WORK ITEM. Pull every line with the word "Report" out of the entries below.

Data records.
<<<<
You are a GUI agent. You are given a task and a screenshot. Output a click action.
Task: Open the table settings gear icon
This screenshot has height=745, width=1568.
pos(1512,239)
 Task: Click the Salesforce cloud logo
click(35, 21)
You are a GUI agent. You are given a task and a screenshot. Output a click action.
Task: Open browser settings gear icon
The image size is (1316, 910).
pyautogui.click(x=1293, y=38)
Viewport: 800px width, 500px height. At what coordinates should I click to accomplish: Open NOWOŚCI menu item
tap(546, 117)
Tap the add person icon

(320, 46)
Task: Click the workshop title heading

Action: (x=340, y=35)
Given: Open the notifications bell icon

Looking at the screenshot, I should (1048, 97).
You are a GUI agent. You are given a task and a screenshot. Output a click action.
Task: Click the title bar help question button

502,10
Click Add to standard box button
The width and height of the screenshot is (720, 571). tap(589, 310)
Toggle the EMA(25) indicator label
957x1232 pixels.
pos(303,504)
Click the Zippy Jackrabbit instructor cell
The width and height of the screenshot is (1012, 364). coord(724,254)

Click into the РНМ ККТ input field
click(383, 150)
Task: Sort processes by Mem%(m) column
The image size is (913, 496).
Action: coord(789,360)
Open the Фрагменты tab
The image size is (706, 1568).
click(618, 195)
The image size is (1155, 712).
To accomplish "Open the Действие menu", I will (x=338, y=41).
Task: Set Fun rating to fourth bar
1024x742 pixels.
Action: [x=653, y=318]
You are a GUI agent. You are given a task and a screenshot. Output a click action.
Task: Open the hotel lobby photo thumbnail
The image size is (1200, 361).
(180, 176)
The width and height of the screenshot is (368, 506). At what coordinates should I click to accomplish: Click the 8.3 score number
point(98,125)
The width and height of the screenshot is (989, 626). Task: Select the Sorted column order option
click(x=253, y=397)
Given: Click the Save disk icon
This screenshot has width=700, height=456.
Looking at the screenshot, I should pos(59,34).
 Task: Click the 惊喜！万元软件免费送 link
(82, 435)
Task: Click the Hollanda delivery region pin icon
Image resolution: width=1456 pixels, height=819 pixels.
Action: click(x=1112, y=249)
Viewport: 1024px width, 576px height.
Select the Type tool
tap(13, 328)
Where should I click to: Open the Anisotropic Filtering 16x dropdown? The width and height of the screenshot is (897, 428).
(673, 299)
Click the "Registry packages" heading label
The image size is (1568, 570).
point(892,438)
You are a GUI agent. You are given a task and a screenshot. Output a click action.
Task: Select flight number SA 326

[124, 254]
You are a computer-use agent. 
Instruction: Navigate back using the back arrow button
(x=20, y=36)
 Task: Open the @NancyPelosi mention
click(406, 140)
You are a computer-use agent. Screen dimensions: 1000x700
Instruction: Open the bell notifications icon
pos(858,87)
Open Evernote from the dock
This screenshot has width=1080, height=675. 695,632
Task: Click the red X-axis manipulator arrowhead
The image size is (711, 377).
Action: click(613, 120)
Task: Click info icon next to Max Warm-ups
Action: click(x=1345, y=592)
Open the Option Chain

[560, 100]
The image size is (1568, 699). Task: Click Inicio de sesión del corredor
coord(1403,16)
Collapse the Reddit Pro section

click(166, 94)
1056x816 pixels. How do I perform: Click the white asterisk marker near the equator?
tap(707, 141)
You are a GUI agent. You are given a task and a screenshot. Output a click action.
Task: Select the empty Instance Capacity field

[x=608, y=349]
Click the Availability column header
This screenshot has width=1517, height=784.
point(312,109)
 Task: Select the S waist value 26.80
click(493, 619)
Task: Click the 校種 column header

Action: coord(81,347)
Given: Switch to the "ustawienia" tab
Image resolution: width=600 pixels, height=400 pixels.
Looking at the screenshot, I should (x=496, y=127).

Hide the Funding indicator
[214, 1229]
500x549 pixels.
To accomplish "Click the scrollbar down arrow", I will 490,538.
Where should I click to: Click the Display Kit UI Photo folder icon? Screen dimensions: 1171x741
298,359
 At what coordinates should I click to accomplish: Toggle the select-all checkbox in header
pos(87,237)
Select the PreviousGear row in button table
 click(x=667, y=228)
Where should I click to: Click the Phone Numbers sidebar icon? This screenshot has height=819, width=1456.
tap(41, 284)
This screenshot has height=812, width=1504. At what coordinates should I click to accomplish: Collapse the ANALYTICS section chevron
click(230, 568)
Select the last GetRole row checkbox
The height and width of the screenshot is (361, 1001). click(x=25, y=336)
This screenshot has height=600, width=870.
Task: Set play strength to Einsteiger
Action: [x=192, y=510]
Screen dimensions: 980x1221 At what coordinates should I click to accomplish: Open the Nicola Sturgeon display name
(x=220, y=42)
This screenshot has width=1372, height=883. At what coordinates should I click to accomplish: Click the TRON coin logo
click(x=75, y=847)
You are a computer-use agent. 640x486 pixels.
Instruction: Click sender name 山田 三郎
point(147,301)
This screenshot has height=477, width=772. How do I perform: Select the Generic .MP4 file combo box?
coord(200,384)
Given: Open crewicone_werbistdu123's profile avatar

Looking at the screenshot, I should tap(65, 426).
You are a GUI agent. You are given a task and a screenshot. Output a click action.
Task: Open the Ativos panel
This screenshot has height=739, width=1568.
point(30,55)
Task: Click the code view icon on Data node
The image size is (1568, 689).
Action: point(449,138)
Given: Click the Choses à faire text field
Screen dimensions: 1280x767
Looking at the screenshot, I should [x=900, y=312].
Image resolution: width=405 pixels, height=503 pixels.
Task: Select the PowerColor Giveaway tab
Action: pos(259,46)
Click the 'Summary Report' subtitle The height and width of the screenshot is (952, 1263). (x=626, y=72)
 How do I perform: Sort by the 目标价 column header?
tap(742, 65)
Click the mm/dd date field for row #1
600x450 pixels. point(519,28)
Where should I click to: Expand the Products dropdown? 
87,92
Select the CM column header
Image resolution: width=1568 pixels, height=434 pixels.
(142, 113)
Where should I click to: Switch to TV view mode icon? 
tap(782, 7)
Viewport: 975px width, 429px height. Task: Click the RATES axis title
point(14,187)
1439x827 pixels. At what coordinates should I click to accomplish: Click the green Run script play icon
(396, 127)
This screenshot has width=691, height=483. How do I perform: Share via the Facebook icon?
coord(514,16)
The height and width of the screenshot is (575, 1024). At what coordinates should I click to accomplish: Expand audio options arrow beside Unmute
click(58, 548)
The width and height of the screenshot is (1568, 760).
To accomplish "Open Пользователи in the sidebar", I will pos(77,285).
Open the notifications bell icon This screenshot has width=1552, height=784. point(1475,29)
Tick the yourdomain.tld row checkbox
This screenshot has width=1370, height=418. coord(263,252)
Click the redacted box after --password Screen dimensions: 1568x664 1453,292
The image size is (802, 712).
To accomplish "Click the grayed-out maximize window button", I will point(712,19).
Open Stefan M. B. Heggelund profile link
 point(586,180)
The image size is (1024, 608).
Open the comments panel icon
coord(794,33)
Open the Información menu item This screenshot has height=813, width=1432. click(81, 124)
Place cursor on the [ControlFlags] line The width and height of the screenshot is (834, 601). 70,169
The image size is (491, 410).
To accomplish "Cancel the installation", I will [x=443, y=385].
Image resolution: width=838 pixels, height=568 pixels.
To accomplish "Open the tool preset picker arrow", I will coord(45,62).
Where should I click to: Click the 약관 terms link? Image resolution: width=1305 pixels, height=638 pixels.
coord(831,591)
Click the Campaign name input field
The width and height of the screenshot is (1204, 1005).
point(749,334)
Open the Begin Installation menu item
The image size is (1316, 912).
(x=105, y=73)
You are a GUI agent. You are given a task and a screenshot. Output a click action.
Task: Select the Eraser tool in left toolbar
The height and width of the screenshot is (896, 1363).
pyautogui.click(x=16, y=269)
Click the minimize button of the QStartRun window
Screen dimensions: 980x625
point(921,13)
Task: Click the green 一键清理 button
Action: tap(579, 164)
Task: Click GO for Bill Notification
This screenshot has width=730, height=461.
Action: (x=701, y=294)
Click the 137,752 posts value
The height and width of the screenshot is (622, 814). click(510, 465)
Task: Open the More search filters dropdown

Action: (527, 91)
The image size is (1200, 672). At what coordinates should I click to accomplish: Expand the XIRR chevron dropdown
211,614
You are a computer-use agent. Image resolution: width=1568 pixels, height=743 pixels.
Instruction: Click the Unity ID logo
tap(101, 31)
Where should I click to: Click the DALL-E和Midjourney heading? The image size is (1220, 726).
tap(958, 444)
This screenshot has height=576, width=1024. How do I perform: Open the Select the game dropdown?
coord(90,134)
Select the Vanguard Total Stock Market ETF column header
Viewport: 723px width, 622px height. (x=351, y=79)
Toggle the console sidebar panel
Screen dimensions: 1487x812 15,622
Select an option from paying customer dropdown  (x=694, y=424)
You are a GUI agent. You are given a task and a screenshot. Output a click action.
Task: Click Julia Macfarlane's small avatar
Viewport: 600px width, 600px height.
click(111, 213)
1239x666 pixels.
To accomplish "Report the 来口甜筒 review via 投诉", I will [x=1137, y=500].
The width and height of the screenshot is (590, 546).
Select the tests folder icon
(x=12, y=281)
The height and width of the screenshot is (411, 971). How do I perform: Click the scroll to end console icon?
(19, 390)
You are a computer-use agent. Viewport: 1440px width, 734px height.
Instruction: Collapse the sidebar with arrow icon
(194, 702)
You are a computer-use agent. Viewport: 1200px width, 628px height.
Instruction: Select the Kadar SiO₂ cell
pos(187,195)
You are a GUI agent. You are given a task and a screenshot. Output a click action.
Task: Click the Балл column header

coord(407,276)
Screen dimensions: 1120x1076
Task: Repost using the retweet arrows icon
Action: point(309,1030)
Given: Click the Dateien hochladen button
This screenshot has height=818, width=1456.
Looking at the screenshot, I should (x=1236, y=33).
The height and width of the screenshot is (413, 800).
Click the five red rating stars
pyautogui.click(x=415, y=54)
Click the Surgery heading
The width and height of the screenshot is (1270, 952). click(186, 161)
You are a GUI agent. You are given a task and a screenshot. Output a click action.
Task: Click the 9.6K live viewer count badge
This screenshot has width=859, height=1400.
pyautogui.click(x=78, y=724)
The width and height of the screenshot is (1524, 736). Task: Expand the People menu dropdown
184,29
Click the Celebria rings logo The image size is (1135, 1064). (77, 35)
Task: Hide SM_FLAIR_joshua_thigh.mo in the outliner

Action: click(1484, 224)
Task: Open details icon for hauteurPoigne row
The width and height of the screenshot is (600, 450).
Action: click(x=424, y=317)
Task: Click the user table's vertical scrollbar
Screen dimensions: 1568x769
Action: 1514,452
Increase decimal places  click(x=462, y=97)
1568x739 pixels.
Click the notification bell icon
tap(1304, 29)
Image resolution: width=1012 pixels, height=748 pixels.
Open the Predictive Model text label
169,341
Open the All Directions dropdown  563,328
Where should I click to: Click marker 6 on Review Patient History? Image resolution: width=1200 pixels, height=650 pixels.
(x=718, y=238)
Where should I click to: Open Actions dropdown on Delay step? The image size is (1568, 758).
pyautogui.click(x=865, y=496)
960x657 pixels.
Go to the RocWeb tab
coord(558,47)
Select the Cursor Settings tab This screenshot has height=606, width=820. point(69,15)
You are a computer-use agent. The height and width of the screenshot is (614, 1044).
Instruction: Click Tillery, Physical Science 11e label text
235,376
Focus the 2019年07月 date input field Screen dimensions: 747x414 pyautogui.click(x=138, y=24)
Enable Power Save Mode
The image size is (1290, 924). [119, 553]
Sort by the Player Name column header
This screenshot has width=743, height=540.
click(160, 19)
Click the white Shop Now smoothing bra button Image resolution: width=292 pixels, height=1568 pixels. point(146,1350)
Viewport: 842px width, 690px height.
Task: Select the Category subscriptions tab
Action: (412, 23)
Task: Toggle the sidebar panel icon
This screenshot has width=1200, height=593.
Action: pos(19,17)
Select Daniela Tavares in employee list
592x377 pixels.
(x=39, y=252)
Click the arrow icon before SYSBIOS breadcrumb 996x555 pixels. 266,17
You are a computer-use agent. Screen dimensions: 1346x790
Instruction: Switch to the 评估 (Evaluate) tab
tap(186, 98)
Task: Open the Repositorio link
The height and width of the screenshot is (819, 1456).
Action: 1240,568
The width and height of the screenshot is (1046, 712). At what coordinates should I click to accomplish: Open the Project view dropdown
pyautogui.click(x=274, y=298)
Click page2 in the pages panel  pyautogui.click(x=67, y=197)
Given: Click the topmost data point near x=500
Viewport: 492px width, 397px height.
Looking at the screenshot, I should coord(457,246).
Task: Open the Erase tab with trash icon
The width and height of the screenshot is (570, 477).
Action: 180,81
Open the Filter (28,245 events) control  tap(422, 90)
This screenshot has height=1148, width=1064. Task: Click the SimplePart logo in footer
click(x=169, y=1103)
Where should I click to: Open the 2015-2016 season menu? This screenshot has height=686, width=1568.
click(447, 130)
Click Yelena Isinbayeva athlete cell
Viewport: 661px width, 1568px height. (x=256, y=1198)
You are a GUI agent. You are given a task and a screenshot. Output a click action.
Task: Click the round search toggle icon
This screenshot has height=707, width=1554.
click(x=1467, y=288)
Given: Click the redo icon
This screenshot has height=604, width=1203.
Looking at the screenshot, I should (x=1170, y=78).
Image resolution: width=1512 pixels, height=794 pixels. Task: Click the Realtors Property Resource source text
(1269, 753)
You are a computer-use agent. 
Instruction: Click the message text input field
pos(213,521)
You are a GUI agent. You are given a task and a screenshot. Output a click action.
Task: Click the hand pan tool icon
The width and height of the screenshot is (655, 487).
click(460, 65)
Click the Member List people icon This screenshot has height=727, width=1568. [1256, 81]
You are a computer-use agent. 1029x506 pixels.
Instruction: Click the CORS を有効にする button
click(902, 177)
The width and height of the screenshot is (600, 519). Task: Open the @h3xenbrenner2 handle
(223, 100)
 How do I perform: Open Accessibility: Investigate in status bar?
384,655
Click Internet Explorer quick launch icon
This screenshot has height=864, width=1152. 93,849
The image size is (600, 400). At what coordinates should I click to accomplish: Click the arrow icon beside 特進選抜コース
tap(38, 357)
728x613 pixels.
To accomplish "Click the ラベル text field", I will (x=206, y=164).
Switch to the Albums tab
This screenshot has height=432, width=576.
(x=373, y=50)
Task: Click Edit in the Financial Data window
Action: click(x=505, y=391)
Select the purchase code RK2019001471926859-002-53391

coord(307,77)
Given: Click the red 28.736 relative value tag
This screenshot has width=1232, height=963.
>>>>
SOLUTION.
Click the 'Summary Report' subtitle The height and width of the screenshot is (952, 1263). (x=626, y=72)
To accomplish "Report the 来口甜筒 review via 投诉", I will [x=1137, y=500].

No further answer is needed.